The tape cut to Diaz interviewing Nicholas in his store. He talked about how personable Bradley was. “But isn’t that the way it works with con men?” Nicholas said. He was angry at being taken in, but not devastated. Diaz had tried to interview Logan coming out of Le Grande Fromage, but he put his hands up, blocking the camera, and hurried away. Diaz filled in why he was in such a hurry.

“A number of the investors told this reporter that they invested with Perkins based on the recommendation of Logan Belmont, a well-respected local real estate broker.”

The tape ended with Diaz talking to the SEC investigator. “We still don’t know the complete scope of the apparent Ponzi scheme. The records are a mess. We’re trying to come up with a complete client list.” He looked into the camera. “We’d like anyone with information to come forward.” A number was flashed on the screen.

The story ended with a live shot of Diaz out front giving a list of tips people should think of before turning over their savings to anyone.

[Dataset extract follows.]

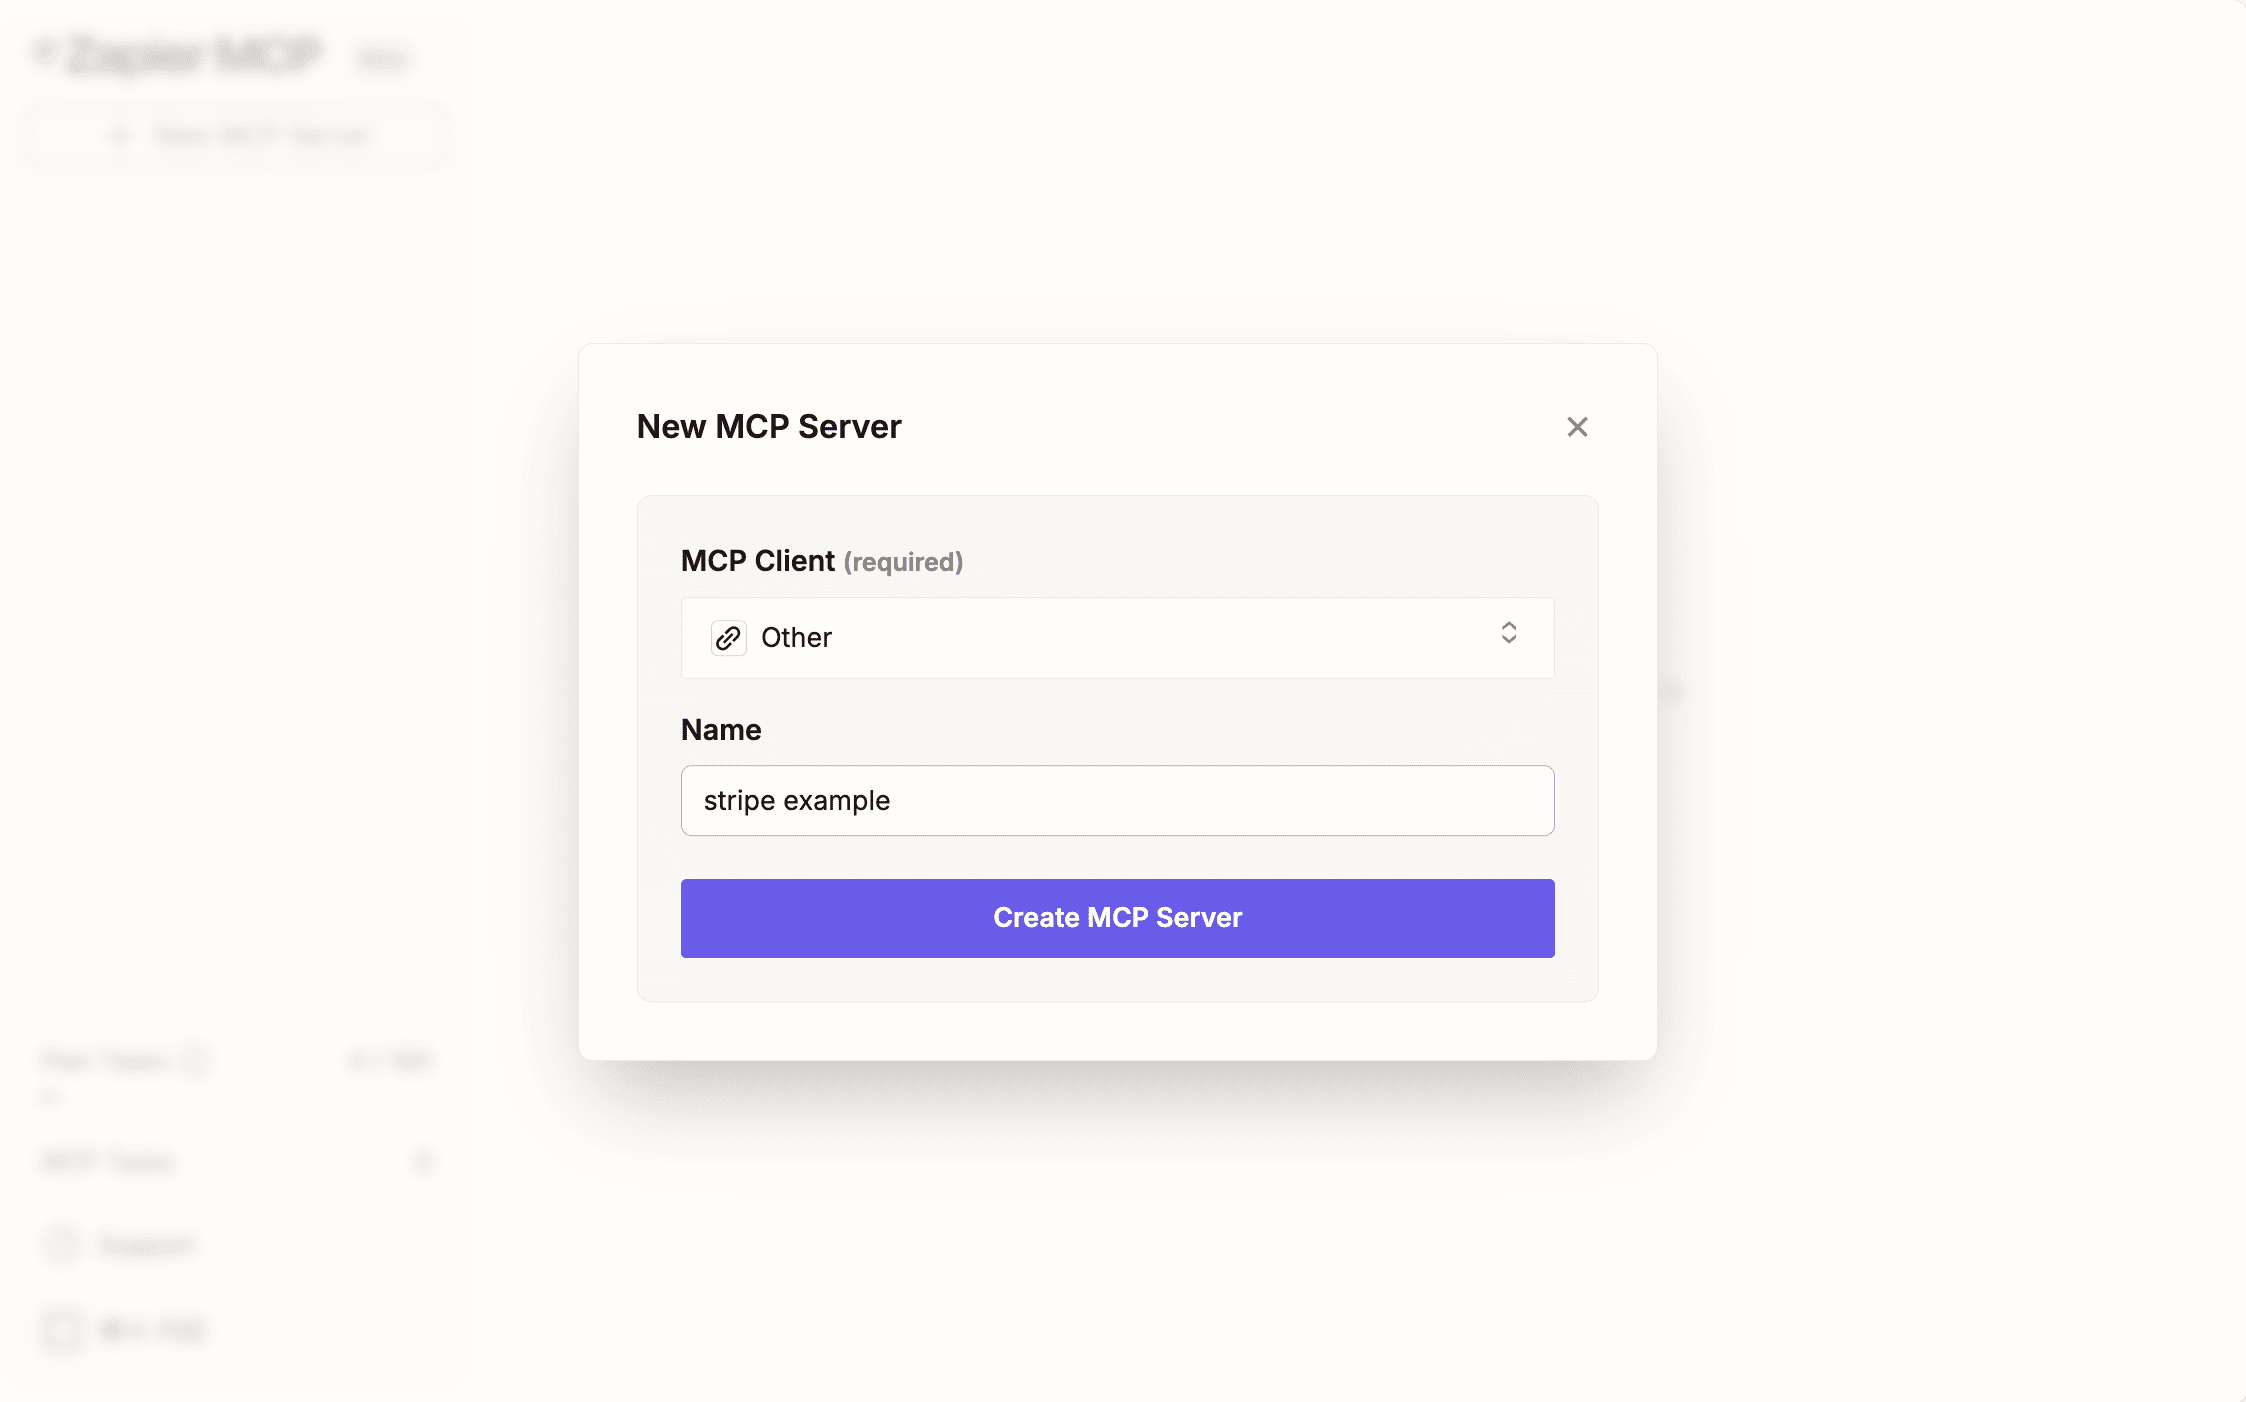
Task: Click the MCP Client field label
Action: coord(757,561)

“She ought to add, ‘don’t do it,’” Peter said as if he thought he was being clever. I told him his comment was cold and how bad I felt for the woman who’d lost her life savings. Peter seemed grateful when the kitchen timer went off and ended our skirmish.

Everyone followed me to the kitchen, talking as they went. Peter made a big deal about introducing the woman to Mason. Not a surprise because he liked Mason and thought if I was going to be involved with any man it should be him. He introduced her to Barry, but it was perfunctory. I had finally acknowledged it wasn’t going to get any better between Peter and Barry. No matter what Barry said, I couldn’t ignore the friction. And I thought when you were as old as I was you got to do what you wanted.

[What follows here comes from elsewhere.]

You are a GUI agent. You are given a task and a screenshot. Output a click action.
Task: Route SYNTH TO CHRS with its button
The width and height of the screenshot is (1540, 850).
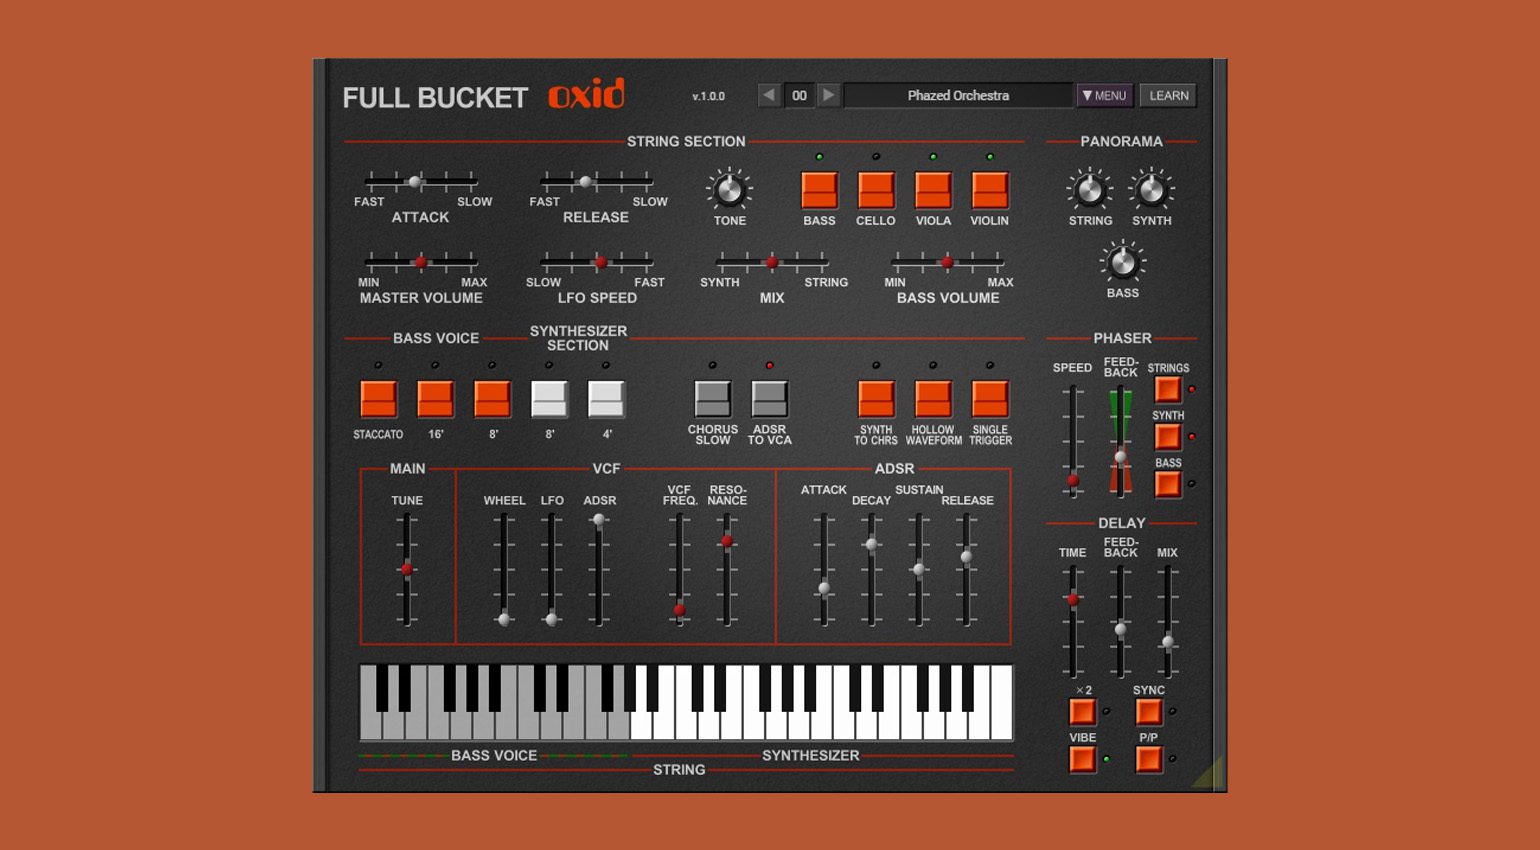pyautogui.click(x=877, y=399)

Peter had stopped over to introduce Brooklyn to me, which I gathered meant he was serious about her. Though I think he regretted his decision. She was friendly enough, but I couldn’t miss the way she focused on the flour all over my apron or the way she stared at Jeffrey sleeping on the couch with the dogs. I don’t think Samuel and Ryder made the best impression, either. And to finish it off, Holstein jumped in her arms and got fur all over her immaculate suit.

She was still brushing the fur off as they went out the patched-up front door.

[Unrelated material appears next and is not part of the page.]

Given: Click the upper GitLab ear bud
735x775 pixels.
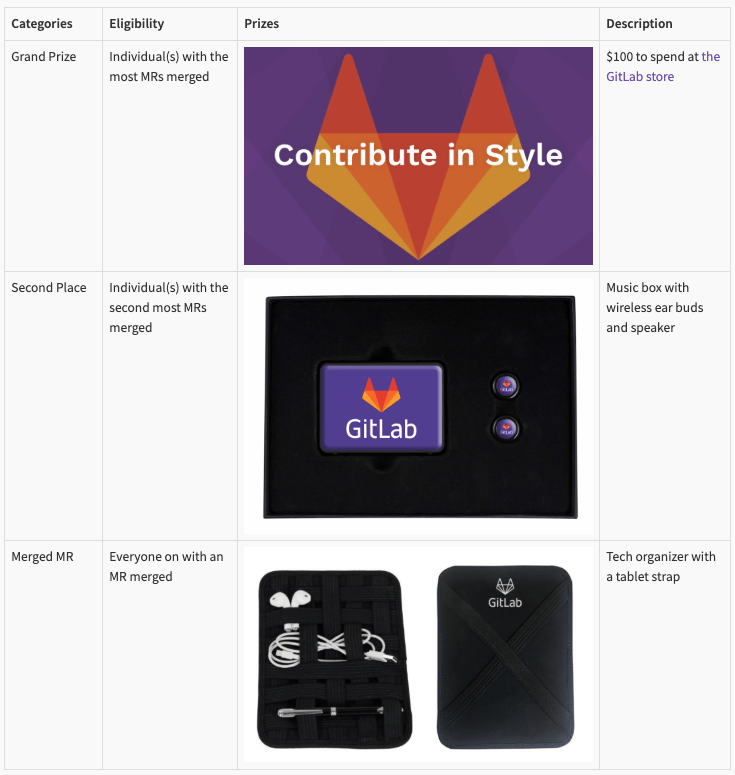Looking at the screenshot, I should [x=505, y=386].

The rest of the crowd hung around while I finished making the rolls. And when I finally took them out of the oven and offered samples they all looked at me as if I was some kind of cooking goddess. Since this was just a run- through, I packed up to-go bags of rolls for all of them.

Samuel retired to his room. Ryder’s mother called him and wondered where he was. Jeffrey was still asleep on the couch. Barry and Mason kept standing around. It was pretty obvious what was going on. Neither wanted to leave before the other one. They even offered to help me clean up the kitchen. Like I was going to turn that down.

“Your boss wouldn’t say where you were this afternoon,” Mason said, taking a spray bottle and some paper towels and cleaning up the flour around my mixer. I started to hand wash the mixer bowl and all the spatulas. Barry dried them and put them away. I considered for a moment what to say. Why not throw it out in front of both of them and see what they thought I ought to do with the information?

I went through the whole thing about how I’d begun to think that Bradley might not really be dead. I brought up the watch and seeing it in the car. I didn’t mention the afghan. I was still having a problem figuring out why Bradley would want that anyway.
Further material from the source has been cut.